British engineer, Hubert Cecil Booth, inventor of the vacuum
cleaner, helped to revolutionise the way we clean our
He did it by putting a handkerchief over his mouth in a restaurant and sucking in air to test his theory of a device that could suck up dirt instead of blowing it away. Up until then, machines intended to clean just blew the dirt around rather than collecting it.
Booth was inspired by an American inventor who had come up with a device that blew dust off chairs which he demonstrated at a theatre in London in 1901.
Later, Booth said that he realised, “if the system could be reversed, and a filter inserted between the suction apparatus and the outside air, whereby the dust would be retained in a receptacle, the real solution of the hygienic removal of dust would be obtained”.
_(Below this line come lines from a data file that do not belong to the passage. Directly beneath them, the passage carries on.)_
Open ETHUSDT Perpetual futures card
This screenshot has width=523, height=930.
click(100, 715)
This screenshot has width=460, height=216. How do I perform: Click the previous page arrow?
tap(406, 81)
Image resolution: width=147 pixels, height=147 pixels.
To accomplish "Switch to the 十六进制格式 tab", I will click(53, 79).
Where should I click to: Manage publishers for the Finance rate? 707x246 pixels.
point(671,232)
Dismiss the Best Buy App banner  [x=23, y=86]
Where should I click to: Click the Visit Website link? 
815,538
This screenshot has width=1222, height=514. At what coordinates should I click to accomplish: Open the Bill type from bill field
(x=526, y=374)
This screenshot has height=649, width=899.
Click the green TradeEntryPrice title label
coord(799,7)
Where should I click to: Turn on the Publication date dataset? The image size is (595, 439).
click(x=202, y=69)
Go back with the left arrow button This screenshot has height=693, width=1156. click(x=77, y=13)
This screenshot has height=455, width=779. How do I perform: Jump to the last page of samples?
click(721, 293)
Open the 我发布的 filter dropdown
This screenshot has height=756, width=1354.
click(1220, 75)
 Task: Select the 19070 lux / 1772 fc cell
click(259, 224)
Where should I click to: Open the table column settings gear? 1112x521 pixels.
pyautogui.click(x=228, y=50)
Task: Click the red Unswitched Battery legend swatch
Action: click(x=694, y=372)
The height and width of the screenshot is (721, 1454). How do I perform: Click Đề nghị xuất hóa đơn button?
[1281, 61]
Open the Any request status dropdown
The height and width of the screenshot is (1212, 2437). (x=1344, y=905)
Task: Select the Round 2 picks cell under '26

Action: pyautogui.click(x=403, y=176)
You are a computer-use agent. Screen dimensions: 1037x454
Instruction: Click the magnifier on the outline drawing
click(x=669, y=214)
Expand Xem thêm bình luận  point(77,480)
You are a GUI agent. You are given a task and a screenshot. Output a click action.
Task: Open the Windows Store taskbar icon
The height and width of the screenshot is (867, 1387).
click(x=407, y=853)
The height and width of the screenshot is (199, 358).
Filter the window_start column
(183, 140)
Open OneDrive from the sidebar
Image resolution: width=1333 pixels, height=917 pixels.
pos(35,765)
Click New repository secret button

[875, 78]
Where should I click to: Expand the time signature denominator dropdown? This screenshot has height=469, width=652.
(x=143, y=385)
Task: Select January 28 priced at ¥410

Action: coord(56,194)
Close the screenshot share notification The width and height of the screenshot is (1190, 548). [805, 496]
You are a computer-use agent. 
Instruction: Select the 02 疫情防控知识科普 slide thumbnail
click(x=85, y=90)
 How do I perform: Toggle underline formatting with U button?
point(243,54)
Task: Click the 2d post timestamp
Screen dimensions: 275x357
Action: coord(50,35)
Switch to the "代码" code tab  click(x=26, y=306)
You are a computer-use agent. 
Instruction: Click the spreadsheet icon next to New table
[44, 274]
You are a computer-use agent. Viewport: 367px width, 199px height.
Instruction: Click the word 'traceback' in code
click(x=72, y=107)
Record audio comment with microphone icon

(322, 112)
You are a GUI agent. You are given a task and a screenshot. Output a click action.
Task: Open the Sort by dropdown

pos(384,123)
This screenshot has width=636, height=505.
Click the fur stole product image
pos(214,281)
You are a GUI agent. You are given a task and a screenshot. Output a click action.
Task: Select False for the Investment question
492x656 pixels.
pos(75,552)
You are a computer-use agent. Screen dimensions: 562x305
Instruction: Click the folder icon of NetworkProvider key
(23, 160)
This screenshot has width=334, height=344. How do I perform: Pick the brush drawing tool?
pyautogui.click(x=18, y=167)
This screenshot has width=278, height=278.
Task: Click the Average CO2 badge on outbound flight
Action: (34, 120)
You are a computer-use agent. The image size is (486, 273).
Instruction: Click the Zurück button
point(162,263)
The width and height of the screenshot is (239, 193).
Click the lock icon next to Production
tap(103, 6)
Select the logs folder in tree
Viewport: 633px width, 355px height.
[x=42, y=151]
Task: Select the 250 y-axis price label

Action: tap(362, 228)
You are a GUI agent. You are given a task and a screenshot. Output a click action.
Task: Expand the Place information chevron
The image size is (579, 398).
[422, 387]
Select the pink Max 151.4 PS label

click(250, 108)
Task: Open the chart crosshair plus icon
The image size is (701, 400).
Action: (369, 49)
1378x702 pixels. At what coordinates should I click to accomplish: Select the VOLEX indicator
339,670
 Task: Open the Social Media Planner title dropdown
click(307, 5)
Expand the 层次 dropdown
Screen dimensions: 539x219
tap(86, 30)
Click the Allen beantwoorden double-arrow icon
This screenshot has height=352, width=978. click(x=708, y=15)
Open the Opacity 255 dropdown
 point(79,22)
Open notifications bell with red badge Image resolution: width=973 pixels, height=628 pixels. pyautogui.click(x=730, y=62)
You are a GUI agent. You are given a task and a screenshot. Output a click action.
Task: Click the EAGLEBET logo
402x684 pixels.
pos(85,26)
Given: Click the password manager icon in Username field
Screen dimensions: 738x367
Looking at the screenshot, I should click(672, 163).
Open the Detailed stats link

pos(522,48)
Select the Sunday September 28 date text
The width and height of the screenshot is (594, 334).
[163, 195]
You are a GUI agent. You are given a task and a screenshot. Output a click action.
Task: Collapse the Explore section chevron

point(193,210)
So, much to our future benefit, he tested his theory in a restaurant by putting a handkerchief over his mouth and seeing how much dust he could suck up – and essentially the vacuum cleaner as we know it, was born.
Booth then developed a horse-drawn, petrol driven ‘Puffing Billy’. Powered by an internal combustion engine, it used piston pumps and a cloth to draw air through flexible pipes fed through a building’s windows – granted, it was a little unwieldy for a quick whizz round the carpets!
After founding the British Vacuum Cleaner Company, and by then, using an electric-powered device, he offered cleaning services to businesses, naval barracks, factories, theatres and shops.
The machines went on to receive the royal seal of approval and were even used to clean the carpets of Westminster Abbey before Edward VII’s coronation.
After founding Goblin, a company which manufactured his vacuum cleaners for sale, Booth went on to focus to the domestic market. Unfortunately for him, his great rival was William Henry Hoover whose firm went on to dominate the domestic market for years.
Frankly, we should be eternally grateful to both of them.